Lines in the records below that contain the word "agent" must each be copied.

####

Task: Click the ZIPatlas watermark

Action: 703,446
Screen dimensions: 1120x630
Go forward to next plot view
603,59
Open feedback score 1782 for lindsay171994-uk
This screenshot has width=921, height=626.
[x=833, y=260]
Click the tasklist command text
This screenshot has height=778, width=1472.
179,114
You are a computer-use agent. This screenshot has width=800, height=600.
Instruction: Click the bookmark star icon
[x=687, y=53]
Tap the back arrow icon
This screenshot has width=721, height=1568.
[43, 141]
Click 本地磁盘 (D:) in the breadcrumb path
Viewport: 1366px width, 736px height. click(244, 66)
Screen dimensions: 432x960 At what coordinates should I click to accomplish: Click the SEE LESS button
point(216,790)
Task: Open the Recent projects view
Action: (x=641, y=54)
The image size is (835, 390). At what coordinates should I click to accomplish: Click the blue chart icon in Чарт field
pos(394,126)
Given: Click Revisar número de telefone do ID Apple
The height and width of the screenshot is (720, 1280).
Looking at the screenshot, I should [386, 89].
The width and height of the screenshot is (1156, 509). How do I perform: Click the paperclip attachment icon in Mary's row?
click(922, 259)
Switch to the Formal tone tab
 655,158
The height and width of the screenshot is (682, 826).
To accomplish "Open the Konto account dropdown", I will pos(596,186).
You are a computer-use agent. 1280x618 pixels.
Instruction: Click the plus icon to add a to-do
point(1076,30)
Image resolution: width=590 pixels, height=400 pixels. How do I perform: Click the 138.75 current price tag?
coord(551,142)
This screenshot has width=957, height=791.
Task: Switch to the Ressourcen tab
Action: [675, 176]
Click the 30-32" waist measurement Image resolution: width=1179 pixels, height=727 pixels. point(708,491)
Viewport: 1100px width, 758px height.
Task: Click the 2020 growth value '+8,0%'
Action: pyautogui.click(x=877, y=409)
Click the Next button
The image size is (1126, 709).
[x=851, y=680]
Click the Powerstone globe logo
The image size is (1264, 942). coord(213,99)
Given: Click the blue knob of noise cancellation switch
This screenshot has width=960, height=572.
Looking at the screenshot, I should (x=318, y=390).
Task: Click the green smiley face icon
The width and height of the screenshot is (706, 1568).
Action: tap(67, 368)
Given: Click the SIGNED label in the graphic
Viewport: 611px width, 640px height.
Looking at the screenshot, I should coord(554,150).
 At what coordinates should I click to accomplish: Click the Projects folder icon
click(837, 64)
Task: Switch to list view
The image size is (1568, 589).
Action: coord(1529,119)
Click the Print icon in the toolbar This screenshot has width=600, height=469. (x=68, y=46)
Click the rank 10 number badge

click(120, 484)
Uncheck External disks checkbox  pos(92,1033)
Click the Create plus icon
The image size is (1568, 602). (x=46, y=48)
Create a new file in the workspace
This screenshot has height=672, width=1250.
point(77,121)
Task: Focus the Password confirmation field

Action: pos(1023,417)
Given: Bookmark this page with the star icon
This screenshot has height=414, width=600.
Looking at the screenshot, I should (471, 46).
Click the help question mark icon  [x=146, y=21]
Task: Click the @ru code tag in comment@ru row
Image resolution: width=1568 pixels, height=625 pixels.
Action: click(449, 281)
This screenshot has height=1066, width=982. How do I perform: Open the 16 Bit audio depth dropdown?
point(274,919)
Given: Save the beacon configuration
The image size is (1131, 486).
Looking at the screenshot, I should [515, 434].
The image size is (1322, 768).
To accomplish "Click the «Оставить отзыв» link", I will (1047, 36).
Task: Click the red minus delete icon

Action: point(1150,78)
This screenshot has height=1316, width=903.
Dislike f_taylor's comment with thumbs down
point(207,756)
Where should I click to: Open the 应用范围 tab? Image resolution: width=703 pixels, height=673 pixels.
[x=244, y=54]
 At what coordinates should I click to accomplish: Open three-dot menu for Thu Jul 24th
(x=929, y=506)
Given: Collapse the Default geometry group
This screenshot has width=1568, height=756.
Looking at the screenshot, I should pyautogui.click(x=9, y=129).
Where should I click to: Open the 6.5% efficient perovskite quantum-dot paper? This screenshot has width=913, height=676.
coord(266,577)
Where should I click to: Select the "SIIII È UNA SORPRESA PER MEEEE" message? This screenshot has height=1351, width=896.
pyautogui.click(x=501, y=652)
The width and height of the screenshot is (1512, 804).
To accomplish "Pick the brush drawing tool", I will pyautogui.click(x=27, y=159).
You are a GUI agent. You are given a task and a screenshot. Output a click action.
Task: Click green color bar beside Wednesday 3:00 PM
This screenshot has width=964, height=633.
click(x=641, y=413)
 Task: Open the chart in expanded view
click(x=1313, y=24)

####

**EXERCISE SOLUTION:**
You are a computer-use agent. This screenshot has width=800, height=600.
You are a computer-use agent. 1280x618 pixels.
You are a GUI agent. You are given a task and a screenshot. Output a click action.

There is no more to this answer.